=== Recorded data ===
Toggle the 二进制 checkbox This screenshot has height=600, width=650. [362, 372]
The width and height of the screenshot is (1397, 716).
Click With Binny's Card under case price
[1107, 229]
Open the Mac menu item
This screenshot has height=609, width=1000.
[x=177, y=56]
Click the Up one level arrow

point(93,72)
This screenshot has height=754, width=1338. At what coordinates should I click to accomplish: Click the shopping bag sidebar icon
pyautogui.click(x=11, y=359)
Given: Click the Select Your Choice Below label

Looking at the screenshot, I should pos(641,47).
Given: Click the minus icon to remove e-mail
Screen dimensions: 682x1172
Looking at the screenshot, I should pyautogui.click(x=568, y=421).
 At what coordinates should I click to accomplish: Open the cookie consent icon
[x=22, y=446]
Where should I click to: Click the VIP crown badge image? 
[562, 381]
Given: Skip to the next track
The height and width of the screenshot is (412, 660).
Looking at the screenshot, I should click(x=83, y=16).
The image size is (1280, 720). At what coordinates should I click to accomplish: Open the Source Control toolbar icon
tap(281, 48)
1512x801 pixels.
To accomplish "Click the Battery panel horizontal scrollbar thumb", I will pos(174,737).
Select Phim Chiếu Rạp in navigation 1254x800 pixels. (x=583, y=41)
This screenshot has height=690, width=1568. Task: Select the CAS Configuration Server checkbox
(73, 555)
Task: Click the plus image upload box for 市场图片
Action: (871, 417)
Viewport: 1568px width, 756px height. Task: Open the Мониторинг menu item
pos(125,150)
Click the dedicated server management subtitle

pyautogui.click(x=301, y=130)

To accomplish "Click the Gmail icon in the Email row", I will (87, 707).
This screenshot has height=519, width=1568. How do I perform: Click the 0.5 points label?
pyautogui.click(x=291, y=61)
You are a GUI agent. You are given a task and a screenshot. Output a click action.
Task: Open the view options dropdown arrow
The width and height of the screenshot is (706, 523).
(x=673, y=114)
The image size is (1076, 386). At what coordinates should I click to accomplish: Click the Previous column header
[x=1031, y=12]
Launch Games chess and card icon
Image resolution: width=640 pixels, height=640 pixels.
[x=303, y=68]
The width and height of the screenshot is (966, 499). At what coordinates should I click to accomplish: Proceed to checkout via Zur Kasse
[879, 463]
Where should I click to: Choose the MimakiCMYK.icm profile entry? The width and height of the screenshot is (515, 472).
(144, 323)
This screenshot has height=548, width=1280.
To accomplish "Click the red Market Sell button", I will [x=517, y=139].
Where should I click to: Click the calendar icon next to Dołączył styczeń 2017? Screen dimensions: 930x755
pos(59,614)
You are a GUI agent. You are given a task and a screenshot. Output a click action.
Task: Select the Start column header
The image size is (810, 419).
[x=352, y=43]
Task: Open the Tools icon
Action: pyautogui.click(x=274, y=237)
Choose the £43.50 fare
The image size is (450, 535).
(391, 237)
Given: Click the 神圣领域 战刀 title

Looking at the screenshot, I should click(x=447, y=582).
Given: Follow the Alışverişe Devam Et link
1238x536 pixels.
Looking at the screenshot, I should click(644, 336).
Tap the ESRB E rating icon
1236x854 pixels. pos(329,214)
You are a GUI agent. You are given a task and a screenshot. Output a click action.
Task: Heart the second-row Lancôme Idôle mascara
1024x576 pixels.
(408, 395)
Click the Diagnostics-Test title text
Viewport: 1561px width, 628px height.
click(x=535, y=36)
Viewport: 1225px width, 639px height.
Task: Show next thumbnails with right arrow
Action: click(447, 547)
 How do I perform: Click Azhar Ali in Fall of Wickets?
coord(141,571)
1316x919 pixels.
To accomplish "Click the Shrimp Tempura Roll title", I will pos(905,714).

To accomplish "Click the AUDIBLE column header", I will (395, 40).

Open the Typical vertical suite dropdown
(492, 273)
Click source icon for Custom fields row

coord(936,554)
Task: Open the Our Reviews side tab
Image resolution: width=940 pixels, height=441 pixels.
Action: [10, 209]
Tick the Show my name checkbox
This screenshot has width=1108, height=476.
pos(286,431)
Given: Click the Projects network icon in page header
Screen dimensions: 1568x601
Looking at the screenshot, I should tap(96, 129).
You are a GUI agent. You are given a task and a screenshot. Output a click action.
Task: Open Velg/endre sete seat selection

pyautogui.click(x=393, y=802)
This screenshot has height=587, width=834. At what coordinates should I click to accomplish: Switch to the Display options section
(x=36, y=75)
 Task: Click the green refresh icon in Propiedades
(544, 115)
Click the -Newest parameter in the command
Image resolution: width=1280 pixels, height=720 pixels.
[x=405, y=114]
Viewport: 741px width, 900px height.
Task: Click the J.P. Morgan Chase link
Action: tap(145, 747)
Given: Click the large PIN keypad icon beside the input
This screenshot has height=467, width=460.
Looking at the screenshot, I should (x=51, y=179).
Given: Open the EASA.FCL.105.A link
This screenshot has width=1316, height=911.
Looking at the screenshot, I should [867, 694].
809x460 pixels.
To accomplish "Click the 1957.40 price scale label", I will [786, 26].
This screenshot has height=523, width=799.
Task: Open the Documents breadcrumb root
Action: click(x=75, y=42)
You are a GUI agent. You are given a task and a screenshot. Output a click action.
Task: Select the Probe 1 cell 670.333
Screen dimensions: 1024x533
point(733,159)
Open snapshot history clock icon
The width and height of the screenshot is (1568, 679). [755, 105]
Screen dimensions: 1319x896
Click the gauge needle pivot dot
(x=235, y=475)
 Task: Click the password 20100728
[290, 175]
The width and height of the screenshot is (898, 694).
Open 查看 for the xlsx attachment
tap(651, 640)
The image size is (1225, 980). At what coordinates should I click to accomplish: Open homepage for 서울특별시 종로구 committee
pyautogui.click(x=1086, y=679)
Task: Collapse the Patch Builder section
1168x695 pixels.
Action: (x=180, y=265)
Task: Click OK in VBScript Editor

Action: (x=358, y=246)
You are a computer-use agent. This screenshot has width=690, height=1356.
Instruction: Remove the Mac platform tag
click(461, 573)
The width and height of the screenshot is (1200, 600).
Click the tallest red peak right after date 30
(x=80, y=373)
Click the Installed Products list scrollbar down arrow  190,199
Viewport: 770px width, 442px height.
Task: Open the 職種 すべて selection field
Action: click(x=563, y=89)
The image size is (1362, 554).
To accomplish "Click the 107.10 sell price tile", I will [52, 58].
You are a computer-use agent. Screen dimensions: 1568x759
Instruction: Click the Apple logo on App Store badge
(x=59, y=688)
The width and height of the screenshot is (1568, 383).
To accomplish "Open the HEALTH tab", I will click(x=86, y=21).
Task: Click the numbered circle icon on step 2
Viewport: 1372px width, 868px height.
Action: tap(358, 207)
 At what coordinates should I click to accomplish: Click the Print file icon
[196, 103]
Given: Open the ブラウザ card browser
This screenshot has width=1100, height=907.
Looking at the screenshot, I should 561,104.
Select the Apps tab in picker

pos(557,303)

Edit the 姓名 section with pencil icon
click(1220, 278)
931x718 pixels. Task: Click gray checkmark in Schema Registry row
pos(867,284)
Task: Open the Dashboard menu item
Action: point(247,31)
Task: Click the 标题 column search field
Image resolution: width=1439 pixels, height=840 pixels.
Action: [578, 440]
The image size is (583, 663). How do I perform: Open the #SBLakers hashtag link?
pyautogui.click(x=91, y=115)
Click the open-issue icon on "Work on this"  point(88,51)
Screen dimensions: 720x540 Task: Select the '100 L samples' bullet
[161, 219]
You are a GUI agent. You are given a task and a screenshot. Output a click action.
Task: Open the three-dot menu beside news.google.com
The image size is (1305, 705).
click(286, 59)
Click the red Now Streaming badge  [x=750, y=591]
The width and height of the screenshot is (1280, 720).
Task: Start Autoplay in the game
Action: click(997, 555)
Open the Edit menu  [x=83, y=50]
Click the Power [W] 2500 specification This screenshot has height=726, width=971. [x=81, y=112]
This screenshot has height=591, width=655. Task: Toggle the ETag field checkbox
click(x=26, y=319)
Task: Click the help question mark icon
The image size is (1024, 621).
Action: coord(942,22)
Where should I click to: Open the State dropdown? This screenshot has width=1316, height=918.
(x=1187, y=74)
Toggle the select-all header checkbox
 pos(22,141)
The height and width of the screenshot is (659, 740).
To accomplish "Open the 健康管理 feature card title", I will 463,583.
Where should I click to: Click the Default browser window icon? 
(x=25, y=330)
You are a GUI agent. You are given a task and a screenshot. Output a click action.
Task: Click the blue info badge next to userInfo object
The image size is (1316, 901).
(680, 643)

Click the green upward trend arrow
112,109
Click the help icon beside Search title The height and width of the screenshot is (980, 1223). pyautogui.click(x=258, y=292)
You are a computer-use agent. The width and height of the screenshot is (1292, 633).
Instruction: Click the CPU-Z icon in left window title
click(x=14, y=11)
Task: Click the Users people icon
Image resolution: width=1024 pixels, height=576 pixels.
===
Your task: Your answer should consist of every line from the entries that holds "help".

Problem solution:
Task: Click the help question mark icon
Click the help icon beside Search title The height and width of the screenshot is (980, 1223). pyautogui.click(x=258, y=292)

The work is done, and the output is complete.